This church, at a roundabout where six roads intersect, is a Newbury landmark. It was built of local Berkshire red brick in 1955-57 to replace one completely - and uniquely in the diocese - destroyed by enemy bombs in 1943. I particularly wanted to visit when I read that the stained glass windows were made of fragments of Victorian glass from bombed out churches, including the original St John’s. These windows provide a perfect link to the history of the church as well as being one of my favourite types of decorative stained glass - just look at that startled little face below surrounded by careful borders and gorgeous pieces of pattern.
Other distinctive features inside the building include the tester suspended over the altar (above left) and the flat painted ceilings with lights forming part of the pattern (above right) - what a joy! The side aisles show off brickwork skills in the vaulted arches, with a row of subtle patterned stained glass roundels in the same restricted colour palette (below).

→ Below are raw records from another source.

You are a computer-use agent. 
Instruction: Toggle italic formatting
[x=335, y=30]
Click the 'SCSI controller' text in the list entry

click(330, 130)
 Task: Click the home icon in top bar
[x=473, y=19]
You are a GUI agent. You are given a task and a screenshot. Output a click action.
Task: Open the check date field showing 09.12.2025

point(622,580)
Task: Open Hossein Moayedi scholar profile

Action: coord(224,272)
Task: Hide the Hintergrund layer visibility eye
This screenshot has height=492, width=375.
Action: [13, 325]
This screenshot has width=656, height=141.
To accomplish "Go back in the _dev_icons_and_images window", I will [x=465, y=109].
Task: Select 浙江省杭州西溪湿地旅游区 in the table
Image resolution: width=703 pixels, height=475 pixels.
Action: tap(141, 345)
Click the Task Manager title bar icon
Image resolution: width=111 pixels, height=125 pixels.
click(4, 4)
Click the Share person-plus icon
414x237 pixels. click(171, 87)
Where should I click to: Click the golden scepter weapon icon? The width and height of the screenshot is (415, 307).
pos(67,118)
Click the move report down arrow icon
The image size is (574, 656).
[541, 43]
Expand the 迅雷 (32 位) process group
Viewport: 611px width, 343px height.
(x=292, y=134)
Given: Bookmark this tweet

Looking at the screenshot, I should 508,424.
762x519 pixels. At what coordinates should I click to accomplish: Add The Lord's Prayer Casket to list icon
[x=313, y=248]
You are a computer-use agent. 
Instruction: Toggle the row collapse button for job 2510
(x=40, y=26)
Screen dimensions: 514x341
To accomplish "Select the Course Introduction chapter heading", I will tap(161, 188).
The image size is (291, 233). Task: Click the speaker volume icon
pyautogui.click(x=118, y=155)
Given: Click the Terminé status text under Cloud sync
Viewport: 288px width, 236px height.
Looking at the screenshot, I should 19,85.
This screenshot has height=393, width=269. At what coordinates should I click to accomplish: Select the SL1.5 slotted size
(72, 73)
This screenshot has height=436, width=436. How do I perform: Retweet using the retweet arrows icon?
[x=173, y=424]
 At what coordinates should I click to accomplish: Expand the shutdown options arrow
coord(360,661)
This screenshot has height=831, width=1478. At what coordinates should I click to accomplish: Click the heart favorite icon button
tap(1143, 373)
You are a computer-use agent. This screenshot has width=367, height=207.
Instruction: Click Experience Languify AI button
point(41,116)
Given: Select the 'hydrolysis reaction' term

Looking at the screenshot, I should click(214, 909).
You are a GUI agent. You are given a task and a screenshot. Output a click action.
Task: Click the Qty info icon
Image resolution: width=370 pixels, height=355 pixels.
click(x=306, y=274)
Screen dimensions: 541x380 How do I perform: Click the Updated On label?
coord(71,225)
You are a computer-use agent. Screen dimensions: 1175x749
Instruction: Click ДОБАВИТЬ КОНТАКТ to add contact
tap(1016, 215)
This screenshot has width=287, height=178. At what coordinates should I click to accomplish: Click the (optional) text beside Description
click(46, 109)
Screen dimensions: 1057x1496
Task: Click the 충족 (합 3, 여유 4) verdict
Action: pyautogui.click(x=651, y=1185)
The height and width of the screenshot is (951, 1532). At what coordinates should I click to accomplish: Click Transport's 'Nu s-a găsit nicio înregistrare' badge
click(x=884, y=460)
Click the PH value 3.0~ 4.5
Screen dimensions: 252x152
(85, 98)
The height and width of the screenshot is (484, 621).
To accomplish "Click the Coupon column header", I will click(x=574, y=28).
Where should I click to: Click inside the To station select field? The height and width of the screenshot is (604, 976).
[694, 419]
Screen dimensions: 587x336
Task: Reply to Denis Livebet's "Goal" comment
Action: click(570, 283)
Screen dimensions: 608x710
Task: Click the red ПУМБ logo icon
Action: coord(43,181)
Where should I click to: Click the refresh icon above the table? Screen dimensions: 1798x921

All of the fragment windows are in the east end of the church and high above your head. They are attributed to the church’s architect Stephen Dykes-Bower and the stained glass designer A.E. Buss and were made by the firm of Goddard and Gibbs in Shoreditch. The combination of patterned borders and geometric medallion shapes with the scraps of faces, limbs, inscriptions, buildings and the like is expertly judged. I love the way that order has come from the chaos of the broken fragments, with colours grouped together to make a set of windows that are absolutely perfect for this amazing building.